Begitu memasuki wilayah Seminyak Square, dari jauh sudah terlihat umbul-umbul Kompasiana. Segera kuucapkan terimakasih sambil memuji kehebatannya mendapatkan alamat yang kucari. Kusangka dengan melontarkan pujian hatinya lunak! Ia tetap bersikeras, meminta bayaran limabelas ribu.
“Nih, kutambah duaribu!” Kataku menyerahkan uang kepadanya.
“Kurang,Pak! Limabelas ribu!”
Loh, aku jadi tidak bisa menahan emosiku, namun mengingat gengsi dari jumlah yang diminta, maka kutambah duaribu lagi, sehingga total sudah kuserahkan empatbelas ribu.
Dengan berang, ia merenggut uang empatbelas ribu yang masih tergantung di antara tanganku dan tangannya.
“Selamat berlibur di Bali, Pak. Semoga bapak kena batuk nantinya!” dengan cepat ia stater motornya dan kabur.

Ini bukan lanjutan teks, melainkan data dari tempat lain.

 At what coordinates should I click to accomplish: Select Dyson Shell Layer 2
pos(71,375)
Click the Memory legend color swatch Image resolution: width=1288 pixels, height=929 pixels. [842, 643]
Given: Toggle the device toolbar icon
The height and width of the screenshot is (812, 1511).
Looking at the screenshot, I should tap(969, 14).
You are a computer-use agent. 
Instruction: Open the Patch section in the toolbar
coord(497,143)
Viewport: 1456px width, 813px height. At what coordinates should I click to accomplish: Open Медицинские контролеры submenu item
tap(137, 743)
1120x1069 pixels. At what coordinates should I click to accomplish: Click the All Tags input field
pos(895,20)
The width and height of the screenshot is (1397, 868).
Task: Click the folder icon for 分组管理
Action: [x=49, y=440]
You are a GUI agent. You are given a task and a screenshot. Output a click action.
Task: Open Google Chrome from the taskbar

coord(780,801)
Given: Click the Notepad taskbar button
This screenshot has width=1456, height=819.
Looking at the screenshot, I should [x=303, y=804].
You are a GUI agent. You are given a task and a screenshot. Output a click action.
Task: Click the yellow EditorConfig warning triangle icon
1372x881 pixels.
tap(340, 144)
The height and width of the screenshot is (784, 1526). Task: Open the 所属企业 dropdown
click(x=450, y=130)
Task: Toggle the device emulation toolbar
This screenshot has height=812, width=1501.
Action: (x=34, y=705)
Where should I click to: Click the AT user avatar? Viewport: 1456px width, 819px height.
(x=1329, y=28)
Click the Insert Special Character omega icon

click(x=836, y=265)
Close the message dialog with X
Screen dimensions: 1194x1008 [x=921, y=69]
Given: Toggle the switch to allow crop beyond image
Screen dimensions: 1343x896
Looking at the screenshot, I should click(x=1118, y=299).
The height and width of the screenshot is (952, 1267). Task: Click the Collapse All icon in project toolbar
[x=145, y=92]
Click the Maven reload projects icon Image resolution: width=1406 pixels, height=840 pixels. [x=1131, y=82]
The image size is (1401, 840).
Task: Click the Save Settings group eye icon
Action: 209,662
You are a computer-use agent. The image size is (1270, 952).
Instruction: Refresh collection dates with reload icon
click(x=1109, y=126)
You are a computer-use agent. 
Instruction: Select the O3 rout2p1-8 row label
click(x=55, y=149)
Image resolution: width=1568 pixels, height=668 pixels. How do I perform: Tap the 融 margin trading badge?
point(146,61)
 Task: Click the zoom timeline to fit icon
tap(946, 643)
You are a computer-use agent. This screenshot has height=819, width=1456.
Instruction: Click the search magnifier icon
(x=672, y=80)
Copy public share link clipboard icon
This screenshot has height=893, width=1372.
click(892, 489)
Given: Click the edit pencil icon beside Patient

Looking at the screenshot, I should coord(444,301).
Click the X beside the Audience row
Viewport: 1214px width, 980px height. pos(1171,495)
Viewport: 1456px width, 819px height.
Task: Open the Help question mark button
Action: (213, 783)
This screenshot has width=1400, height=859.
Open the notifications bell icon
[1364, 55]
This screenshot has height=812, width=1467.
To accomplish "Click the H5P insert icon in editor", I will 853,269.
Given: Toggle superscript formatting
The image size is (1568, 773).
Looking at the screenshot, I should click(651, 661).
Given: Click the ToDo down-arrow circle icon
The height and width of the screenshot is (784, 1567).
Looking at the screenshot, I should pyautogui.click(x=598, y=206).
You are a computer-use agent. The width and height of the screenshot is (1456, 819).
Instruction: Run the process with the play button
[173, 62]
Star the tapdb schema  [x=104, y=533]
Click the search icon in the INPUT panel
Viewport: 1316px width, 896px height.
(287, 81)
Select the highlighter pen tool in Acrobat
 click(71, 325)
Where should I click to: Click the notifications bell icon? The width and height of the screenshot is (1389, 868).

Aku terpana, beginikah Kota Wisata memperlakukan tamu? Hanya karena kurang seribu saja dari nilai yang diminta, masak sumpah serapahnya keluar. Mungkin dia kira aku takut bersitegang dengannya. Ia tidak sadar, bahwa kesepakatan awal adalah hukum tertinggi dalam “jual-beli” barang dan jasa. Kusadari, aku tidak salah karena menjaga komitmen.Dan bukan karena pelit, karena aku mau menambah tambahan ongkos. Tapi aku tidak mau diintimidasi, apalagi oleh seorang tukang ojek. Ia lupa, Bali adalah tujuan Wisata utama di negeri ini.